» **Assignment**
Only lines holding "type" are wanted; copy each of them from the records below.
─── The records ───
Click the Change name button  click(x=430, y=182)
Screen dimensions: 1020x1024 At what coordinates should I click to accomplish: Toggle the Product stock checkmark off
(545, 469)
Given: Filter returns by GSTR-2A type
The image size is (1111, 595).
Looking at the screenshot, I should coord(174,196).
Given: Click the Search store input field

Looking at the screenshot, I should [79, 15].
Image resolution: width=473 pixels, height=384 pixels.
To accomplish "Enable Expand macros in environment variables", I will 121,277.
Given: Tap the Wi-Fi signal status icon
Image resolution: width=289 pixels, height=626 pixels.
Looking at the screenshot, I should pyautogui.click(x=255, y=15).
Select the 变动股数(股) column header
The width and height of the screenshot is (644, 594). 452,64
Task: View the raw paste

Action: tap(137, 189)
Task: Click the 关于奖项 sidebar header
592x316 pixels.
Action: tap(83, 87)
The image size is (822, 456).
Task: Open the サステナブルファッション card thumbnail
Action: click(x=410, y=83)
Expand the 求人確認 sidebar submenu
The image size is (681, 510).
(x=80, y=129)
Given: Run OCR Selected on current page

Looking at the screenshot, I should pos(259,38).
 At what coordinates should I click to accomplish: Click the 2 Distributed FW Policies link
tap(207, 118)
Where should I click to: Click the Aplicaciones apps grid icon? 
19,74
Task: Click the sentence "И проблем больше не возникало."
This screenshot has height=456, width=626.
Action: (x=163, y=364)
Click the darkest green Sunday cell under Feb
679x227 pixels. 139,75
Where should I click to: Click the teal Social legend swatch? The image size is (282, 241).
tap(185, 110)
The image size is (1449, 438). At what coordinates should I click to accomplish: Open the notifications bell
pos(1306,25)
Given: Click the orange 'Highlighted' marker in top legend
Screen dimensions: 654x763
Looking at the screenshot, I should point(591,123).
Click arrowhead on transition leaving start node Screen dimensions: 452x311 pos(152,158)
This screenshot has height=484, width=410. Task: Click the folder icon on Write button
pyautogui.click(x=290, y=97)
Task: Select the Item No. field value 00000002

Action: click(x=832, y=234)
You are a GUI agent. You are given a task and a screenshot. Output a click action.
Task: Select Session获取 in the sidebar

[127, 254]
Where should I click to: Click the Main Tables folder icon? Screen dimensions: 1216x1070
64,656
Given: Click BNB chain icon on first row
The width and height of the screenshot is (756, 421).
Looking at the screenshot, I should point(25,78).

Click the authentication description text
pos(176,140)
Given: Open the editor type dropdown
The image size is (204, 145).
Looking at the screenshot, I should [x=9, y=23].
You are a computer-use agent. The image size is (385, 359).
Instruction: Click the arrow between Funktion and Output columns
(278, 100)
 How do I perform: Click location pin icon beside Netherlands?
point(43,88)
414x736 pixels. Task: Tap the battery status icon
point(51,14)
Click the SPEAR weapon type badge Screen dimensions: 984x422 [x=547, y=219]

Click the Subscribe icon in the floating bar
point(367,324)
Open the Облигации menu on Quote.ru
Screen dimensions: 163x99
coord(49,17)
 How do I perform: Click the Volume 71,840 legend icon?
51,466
───
» **Exercise solution**
Given: Filter returns by GSTR-2A type
Given: Open the editor type dropdown
Click the SPEAR weapon type badge Screen dimensions: 984x422 [x=547, y=219]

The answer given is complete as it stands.